If that's so then how do you explain Trump supporters? His argument is really over doing it. For example there are people who can't see colors, or can't see the same color the rest of us see. They usually are not picked out of a crowd. Not unless someone says raise your hand if you see this red thing and guys doesn't raise it,. I don't know if Other people taste Sweetness the way I do.

IMS
The bottom line is that we have every reason to think that the experience of sensations, that we call qualia, is very much a physical phenomenon, and that it plays a vital role in our ability to survive.  The simple fact that we can't make an objective description of subjective experience is no reason to conclude that mind must be immaterial.  The "hard problem of consciousness" only provides a weak excuse for dualists to hang on to their belief in the existence of something else for which there is no real evidence.


Joe:
Here he displays a real lack of understanding about the nature of the HP. No one tries to say that sensations are not physical. But the sensation of them registers upon the mind and thus is not physical in that sense, But that's not even the point, the sensation itself is obviously physical. Notice in his piece overall he had not answered the HP, he's merely tried to reduce it., He also loses the phenomena by  discording experiences into the realm of the subjective where they don't matter., Then  to use them against the reduces them to a totally physical dimension. The mind is kept sealed off from what's going on so he doesn't have to deal with the immaterial., He has failed to come to terms with the HP.
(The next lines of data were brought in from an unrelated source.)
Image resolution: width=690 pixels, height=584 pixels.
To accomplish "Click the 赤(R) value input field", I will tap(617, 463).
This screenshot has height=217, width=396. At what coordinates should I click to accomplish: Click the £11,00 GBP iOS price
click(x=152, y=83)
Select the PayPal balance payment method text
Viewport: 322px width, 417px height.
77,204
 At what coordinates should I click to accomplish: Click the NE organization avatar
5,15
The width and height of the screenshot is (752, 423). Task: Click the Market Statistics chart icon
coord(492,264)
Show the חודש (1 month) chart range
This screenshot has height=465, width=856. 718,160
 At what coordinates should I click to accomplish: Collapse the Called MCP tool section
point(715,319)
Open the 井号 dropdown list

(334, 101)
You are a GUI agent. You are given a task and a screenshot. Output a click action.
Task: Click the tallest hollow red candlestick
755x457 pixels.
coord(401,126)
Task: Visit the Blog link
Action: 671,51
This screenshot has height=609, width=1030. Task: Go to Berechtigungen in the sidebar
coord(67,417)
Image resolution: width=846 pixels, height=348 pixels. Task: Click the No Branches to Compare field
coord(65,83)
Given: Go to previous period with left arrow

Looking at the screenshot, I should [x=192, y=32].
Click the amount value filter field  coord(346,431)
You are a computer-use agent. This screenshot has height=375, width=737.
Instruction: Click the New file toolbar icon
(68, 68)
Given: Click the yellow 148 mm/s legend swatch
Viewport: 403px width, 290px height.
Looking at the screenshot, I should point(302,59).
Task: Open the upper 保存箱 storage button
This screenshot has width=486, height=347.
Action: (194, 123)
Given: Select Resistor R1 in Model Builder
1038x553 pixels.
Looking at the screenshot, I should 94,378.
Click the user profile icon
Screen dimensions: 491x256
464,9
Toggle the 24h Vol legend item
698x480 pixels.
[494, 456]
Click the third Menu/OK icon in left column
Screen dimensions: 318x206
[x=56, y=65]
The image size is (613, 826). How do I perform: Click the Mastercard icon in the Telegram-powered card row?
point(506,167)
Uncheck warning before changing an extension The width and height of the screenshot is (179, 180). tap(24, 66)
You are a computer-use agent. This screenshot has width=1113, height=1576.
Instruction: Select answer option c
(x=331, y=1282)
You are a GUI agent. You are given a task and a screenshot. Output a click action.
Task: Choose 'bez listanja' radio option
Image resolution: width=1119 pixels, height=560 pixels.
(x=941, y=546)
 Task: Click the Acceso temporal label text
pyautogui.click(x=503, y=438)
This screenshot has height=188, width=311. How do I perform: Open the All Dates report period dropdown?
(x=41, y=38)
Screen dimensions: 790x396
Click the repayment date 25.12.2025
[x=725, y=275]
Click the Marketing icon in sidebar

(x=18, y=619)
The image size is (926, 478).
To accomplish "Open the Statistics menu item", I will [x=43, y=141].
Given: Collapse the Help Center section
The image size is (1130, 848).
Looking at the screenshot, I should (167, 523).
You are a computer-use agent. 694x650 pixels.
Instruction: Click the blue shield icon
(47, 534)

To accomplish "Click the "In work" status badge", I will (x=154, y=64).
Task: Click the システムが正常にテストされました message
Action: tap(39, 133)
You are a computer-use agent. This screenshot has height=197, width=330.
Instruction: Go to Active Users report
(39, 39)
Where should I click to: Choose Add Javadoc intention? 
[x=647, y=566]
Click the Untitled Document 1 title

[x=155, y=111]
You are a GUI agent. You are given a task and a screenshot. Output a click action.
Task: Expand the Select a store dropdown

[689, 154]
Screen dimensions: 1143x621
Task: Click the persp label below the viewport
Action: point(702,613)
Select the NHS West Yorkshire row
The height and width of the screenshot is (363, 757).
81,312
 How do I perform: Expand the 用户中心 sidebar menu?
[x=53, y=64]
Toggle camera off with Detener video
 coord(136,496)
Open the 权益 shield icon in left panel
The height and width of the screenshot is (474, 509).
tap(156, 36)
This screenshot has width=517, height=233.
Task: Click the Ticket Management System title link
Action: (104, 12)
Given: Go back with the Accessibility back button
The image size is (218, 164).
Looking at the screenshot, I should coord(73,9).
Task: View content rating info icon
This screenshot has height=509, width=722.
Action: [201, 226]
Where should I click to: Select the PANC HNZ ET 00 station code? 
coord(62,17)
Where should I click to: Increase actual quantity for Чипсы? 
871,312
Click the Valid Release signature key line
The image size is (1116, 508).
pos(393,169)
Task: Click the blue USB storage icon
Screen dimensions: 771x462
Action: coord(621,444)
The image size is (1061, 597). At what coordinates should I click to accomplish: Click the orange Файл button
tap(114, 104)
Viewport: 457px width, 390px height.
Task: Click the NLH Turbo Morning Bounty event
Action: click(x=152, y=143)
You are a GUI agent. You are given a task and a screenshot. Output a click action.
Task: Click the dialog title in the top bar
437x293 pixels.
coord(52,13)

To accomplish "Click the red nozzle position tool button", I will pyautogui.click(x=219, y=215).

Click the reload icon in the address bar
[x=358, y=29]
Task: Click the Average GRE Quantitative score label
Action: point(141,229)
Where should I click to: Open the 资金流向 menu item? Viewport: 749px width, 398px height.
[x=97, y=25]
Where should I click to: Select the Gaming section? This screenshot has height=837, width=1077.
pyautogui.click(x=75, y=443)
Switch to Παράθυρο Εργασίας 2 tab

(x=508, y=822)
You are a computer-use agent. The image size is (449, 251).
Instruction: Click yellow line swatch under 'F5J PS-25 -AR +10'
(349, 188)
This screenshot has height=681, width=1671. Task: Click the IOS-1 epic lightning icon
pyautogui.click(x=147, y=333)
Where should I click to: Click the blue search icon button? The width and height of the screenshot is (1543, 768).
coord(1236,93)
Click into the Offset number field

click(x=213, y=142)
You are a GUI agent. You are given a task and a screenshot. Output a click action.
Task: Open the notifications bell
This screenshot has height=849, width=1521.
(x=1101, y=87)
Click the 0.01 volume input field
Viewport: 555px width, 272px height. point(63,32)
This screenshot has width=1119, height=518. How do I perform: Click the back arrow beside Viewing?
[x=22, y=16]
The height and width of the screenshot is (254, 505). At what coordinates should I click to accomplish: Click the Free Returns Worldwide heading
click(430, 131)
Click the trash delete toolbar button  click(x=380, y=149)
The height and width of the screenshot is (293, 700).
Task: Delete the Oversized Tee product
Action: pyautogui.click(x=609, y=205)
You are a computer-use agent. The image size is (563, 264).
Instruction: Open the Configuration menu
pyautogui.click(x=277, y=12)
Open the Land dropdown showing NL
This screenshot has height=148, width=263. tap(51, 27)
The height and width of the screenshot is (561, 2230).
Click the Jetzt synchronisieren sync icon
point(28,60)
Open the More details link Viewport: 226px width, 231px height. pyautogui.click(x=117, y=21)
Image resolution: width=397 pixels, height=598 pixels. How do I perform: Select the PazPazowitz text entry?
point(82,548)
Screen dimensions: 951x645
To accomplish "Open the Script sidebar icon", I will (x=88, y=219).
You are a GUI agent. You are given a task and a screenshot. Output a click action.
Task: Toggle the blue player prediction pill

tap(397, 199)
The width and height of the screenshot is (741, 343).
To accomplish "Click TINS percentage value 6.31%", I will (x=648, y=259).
For a long, very well researched ,brilliant disposition on the overall topic of consciousness, see my article "Mind is Not Reducible to Brain." One of the great works of our time. (if we limit the field to my blog): Mind is not Reducible to Brain Part 1

Part 2




Sources
[1] I am Skeptic, "The Hard Problem of Consciousness," The Keptic Zoe,Saturday, (May 7, 2016 ),blog URL:
http://theskepticzone.blogspot.com/2016/05/the-hard-problem-of-consciousness.html accessed 5/8/16

[2]  Edward F. Kelley and Emily Williams Kelley, et al, Irreducible Mind: Toward a Psychology for the 21st Century. Boulder, New York, Toronto: Rowman and Littlefield Publishing Inc, 2007/2010, 37.

[3] Kirk, Robert, "Zombies", The Stanford Encyclopedia of Philosophy (Summer 2015 Edition), Edward N. Zalta (ed.), URL = .

from the article:
Zombies in philosophy are imaginary creatures designed to illuminate problems about consciousness and its relation to the physical world. Unlike those in films or witchcraft, they are exactly like us in all physical respects but without conscious experiences: by definition there is ‘nothing it is like’ to be a zombie. Yet zombies behave just like us, and some even spend a lot of time discussing consciousness.

Few people, if any, think zombies actually exist. But many hold they are at least conceivable, and some that they are possible. It seems that if zombies really are possible, then physicalism is false and some kind of dualism is true. For many philosophers that is the chief importance of the zombie idea. But it is also valuable for the sharp focus it gives to philosophical theorizing about consciousness (for example Howell 2013; Kriegel 2011; Stoljar 2006; Tye 2008). Use of the zombie idea against physicalism also raises more general questions about the relations between imaginability, conceivability, and possibility. Finally, zombies raise epistemological difficulties: they reinstate the ‘other minds’ problem.